YOUR TASK:
From the records below, please repeat exactly the line that has "Soccernomics (209, 2199)", the line that has "Policies (152, 42)", and every line between them, and nothing else.

SOURCE MATERIAL:
-=-=-
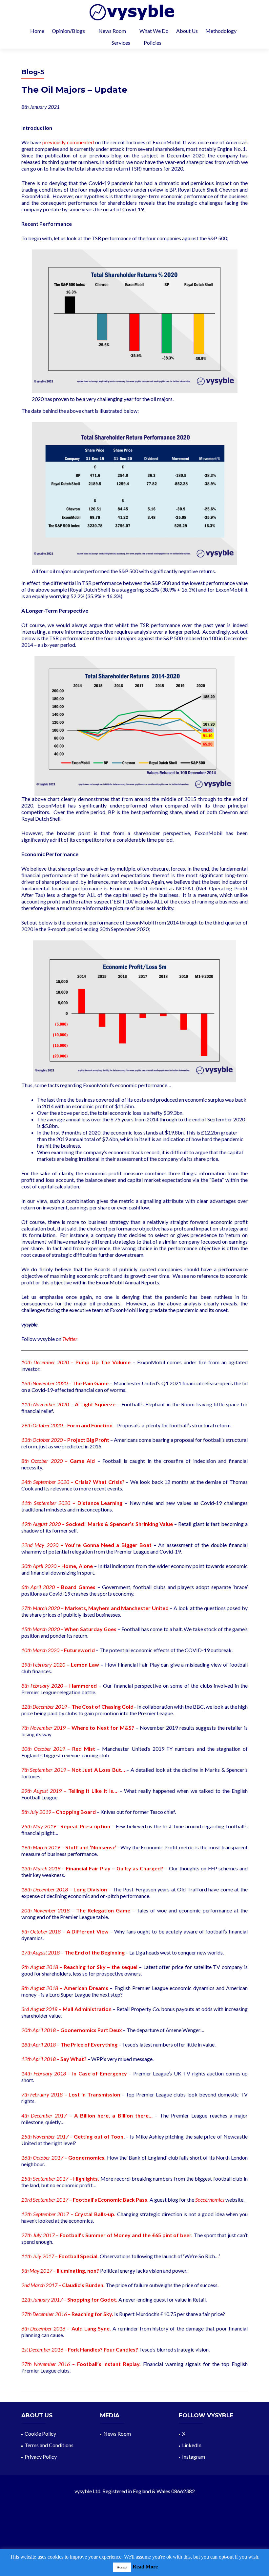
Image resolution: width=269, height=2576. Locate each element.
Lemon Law (85, 1664)
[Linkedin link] (134, 2534)
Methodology (221, 31)
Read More (145, 2566)
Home (37, 31)
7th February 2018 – (45, 2094)
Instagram (193, 2456)
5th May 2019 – (42, 1826)
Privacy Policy (41, 2456)
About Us (187, 31)
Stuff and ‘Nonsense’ (90, 1847)
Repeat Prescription (85, 1826)
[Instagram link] (143, 2534)
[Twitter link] (125, 2534)
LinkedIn (191, 2445)
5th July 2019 (36, 1812)
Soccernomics (209, 2199)
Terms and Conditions (49, 2445)
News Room (112, 31)
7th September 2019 (43, 1770)
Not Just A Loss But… (98, 1770)
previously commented (68, 142)
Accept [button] (122, 2567)
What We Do (154, 31)
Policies (152, 42)
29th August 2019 (41, 1791)
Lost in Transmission (94, 2094)
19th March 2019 (40, 1847)
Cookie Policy (40, 2433)
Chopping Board (76, 1812)
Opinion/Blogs (68, 31)
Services (121, 42)
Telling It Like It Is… (92, 1791)
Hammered (83, 1685)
-=-=-
SOLUTION BELOW:
Soccernomics (209, 2199)
Terms and Conditions (49, 2445)
News Room (112, 31)
7th September 2019 (43, 1770)
Not Just A Loss But… (98, 1770)
previously commented (68, 142)
Accept [button] (122, 2567)
What We Do (154, 31)
Policies (152, 42)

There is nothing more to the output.